Benar saja, Kota Jakarta, sebagai kota tersibuk di Indonesia, langsung menjadi episentrum utama . Hingga tulisan ini dibuat, Jakarta masih berstatus berjuang menghadapi virus yang telah menginfeksi lebih dari 12 Juta populasi dunia (berdasarkan data WHO per 12 Juli 2020).
Tidak seperti Jakarta, pemerintah kota Seol, Korea Selatan, justru langsung menetapkan status tanggap darurat ketika kasus COVID-19 muncul untuk pertama kali di Wuhan, Cina. Imbasnya, saat ini, Seoul ditetapkansebagai daerah yang telah berstatus aman dan membaik dari efek pandemi COVID-19.
Tulisan ini selanjutnya akan mengulas tentang bagaimana respon berbagai kota dan negara ketika berjuang menghadapi COVID-19, ditinjau dari aspek ketersediaan data publik, usaha-usaha preventif, metode tes yang digunakan untuk mendiagnosis virus, upaya kuratif, penerapan kebijakan pasca-pandemi, serta bagaimana statusnya sekarang. Kota yang diulas meliputi Jakarta (Indonesia), Berlin (Jerman), Washington D. C. (Amerika Serikat), Beijing (Cina), Seoul (Korea Selatan), dan satu negara yaitu Selandia Baru.
Segala informasi yang menjadi konten ulasan kebijakan di berbagai kota dan negara di bawah ini bersumber pada laman daring resmi dari masing-masing kota perihal COVID-19.
1. Aspek Ketersediaan Data Publik
Aspek ini menjadi krusial bagi pemenuhan kebutuhan informasi bagi masyarakat yang 'parno' dengan kondisi dan perkembangan terkini COVID-19. Di sisi lain, informasi yang bersumber dari data-data di lapangan, dimanfaatkan oleh pemerintah sebagai sumber pengetahuan, yang mana kemudian dapat dijadikan sebagai dasar penentuan kebijakan, dalam hal ini penanganan COVID-19.
Kota Jakarta misalnya, memiliki laman daring resmi dan khusus untuk pemenuhan ketersediaan data publik. Hal itu juga diamini oleh negara lainnya, termasuk Washington D. C., Selandia Baru, Beijing, ataupun Seoul.

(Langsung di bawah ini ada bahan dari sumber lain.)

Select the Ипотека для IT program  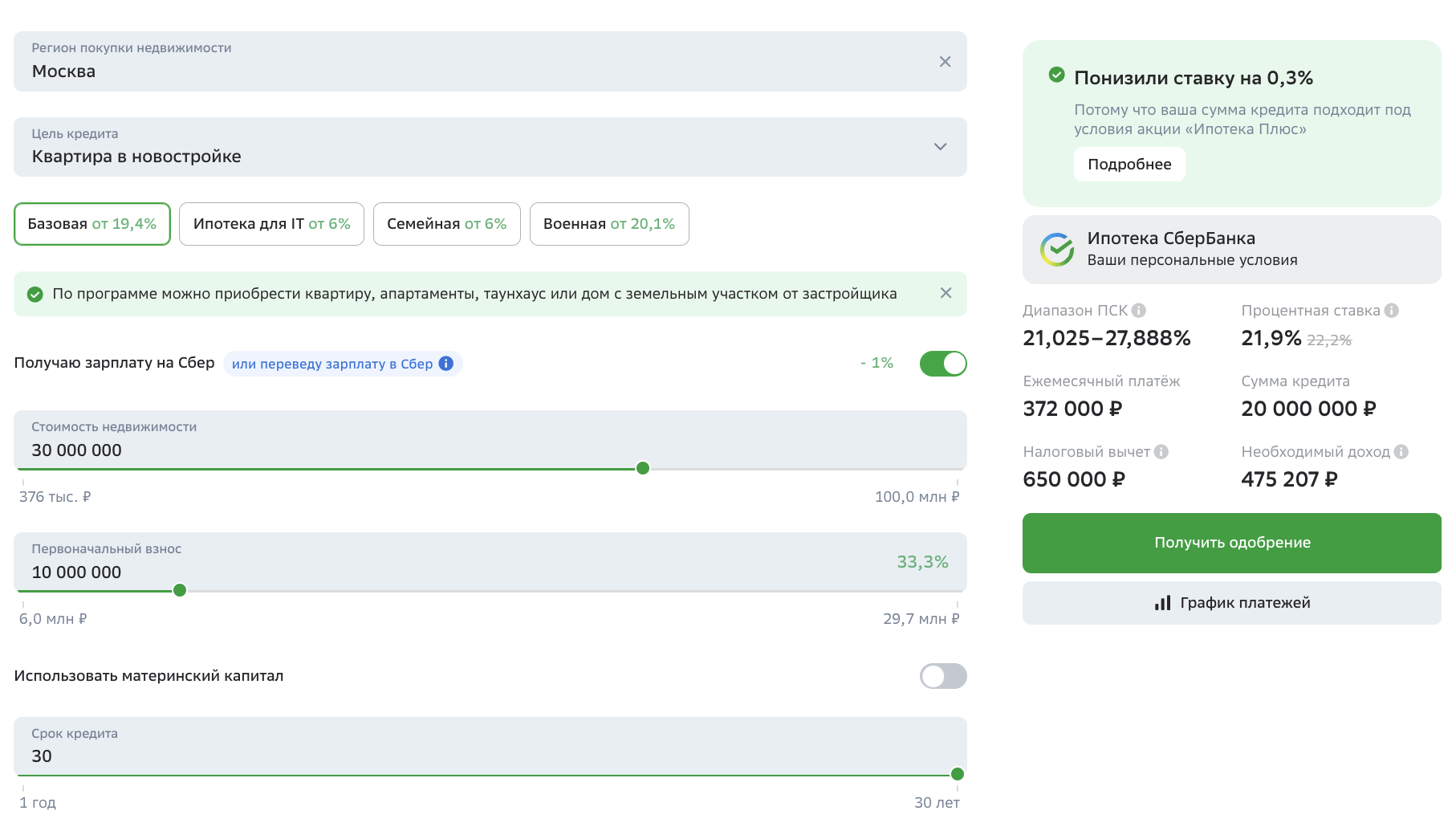[x=271, y=224]
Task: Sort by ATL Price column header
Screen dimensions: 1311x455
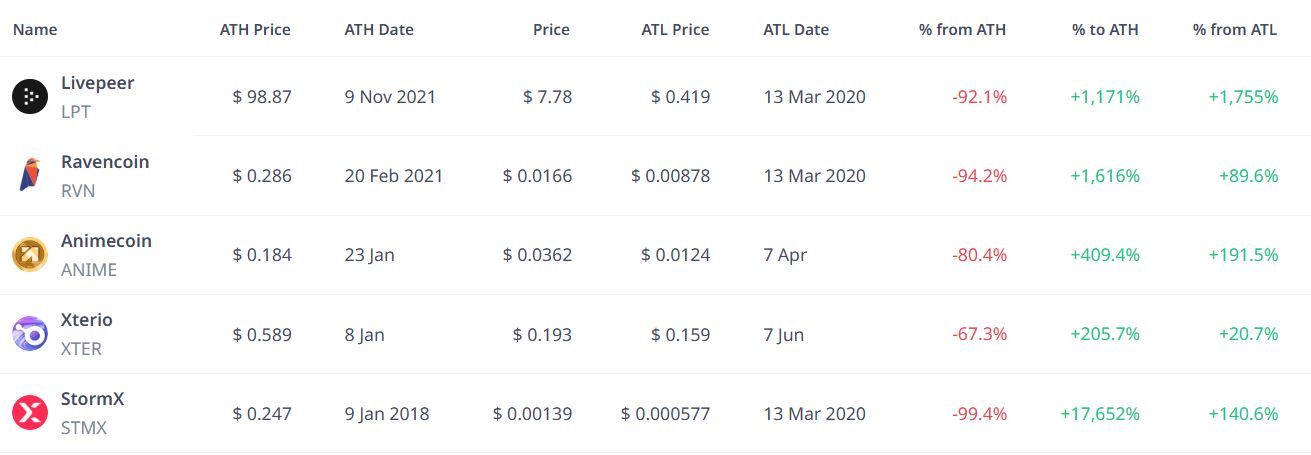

Data-data yang ditampilkan bervariasi, yang jelas informasi seperti jumlah kasus positif, kematian, dan kesembuhan ditampilkan secara interaktif, lengkap dengan peta persebaran, grafik, dan bagan-bagan statistik. Namun demikian, Berlin, tidak termasuk kota yang memiliki data-data interaktif semaca itu, yang dapat diakses secara daring dan bebas oleh masyarakat.